• PROBLEM REQUIREMENTS:
Write out again, exactly as they appear, the lines from the start of the data below through the line with "Metallica (39, 2456)"; no pictures.

• INPUT:
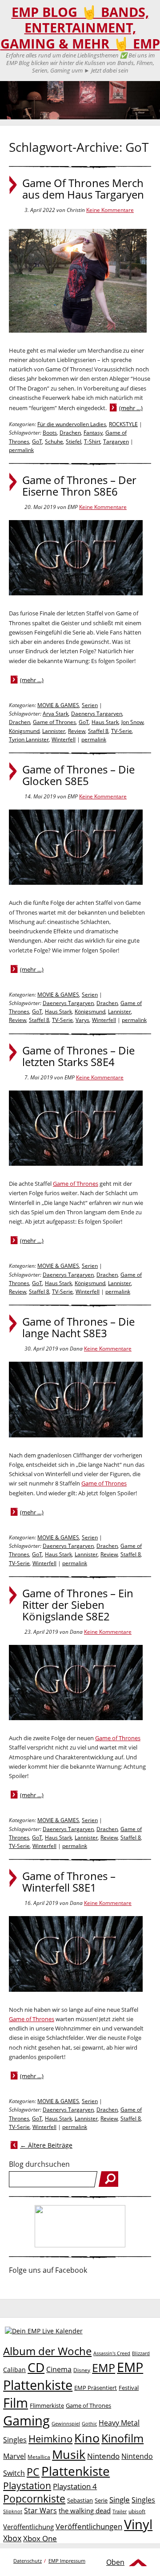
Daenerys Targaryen (96, 713)
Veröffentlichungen (89, 2526)
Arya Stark (55, 713)
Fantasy (93, 432)
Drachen (70, 432)
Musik (68, 2454)
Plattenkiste (75, 2470)
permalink (21, 450)
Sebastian (80, 2500)
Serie (101, 2500)
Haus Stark (105, 722)
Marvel (14, 2456)
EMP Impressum (66, 2560)
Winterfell (64, 739)
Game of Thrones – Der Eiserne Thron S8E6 (79, 485)
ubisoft (136, 2511)
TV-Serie (121, 731)
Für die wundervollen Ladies (71, 424)
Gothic (89, 2423)
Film (15, 2403)
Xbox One (40, 2538)
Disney (81, 2370)
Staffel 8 (98, 731)
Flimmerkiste (47, 2405)
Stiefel (73, 441)
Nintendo (103, 2456)
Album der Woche (47, 2351)
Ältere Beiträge (46, 2145)
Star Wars (40, 2510)
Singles (143, 2500)
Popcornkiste (34, 2499)
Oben (115, 2562)
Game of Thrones (54, 722)
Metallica (39, 2456)
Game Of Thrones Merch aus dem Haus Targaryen (83, 188)
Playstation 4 (75, 2486)
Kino (87, 2437)
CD (36, 2367)
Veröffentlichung (28, 2526)
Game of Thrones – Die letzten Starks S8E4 (78, 1056)
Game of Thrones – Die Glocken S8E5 (78, 775)
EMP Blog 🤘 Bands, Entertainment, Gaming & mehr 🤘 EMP (80, 28)
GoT (37, 441)
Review (76, 731)
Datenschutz (27, 2560)
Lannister (53, 731)
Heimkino (50, 2438)
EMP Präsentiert (95, 2388)
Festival (129, 2388)
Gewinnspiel (66, 2423)
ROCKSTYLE (123, 424)
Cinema (59, 2369)
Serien (90, 705)
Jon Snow (132, 722)
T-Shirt (92, 441)
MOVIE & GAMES (58, 705)
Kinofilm (122, 2438)
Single (119, 2500)
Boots (50, 432)
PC (33, 2472)
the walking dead (85, 2510)
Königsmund (24, 731)
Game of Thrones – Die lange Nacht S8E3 (78, 1327)
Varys (82, 1020)
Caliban (14, 2369)
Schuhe (54, 441)
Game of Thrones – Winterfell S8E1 (69, 1881)
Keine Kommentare (110, 210)
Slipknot (12, 2511)
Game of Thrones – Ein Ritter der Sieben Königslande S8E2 (77, 1604)
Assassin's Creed (111, 2353)
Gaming (26, 2420)
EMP (103, 2367)
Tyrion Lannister (29, 739)
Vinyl (138, 2524)
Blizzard (141, 2353)
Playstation (27, 2485)
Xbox (12, 2538)
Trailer (119, 2511)
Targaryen (116, 441)
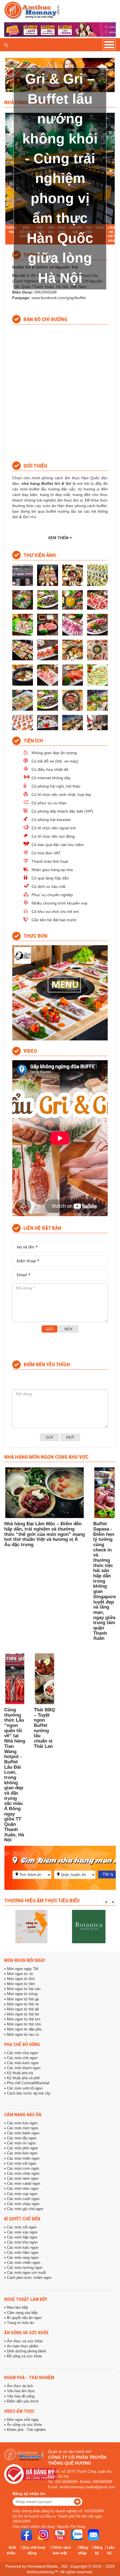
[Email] (93, 2534)
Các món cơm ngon (23, 2169)
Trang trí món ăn (20, 2323)
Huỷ (70, 1437)
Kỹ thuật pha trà (20, 2073)
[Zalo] (76, 2534)
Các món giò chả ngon (25, 2209)
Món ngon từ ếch (21, 1979)
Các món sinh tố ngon (24, 2088)
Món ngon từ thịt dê (23, 2009)
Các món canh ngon (23, 2199)
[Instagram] (43, 2534)
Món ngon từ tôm (21, 1984)
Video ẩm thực (19, 2411)
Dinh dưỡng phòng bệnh (26, 2351)
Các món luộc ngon (22, 2248)
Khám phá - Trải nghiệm (29, 2377)
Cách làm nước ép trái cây (29, 2093)
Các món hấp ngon (22, 2237)
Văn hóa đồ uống (20, 2396)
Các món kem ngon (23, 2063)
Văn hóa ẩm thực (21, 2391)
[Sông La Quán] (31, 1926)
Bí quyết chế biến (22, 2218)
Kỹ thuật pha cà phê (23, 2078)
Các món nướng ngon (24, 2268)
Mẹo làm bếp (17, 2307)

• ANSWER SPACE:
Daenerys Targaryen (96, 713)
Veröffentlichungen (89, 2526)
Arya Stark (55, 713)
Fantasy (93, 432)
Drachen (70, 432)
Musik (68, 2454)
Plattenkiste (75, 2470)
permalink (21, 450)
Sebastian (80, 2500)
Serie (101, 2500)
Haus Stark (105, 722)
Marvel (14, 2456)
EMP Impressum (66, 2560)
Winterfell (64, 739)
Game of Thrones – Der Eiserne Thron S8E6 (79, 485)
ubisoft (136, 2511)
TV-Serie (121, 731)
Für die wundervollen Ladies (71, 424)
Gothic (89, 2423)
Film (15, 2403)
Xbox One (40, 2538)
Disney (81, 2370)
Staffel 8 (98, 731)
Flimmerkiste (47, 2405)
Stiefel (73, 441)
Nintendo (103, 2456)
Album der Woche (47, 2351)
Ältere Beiträge (46, 2145)
Star Wars (40, 2510)
Singles (143, 2500)
Popcornkiste (34, 2499)
Oben (115, 2562)
Game of Thrones (54, 722)
Metallica (39, 2456)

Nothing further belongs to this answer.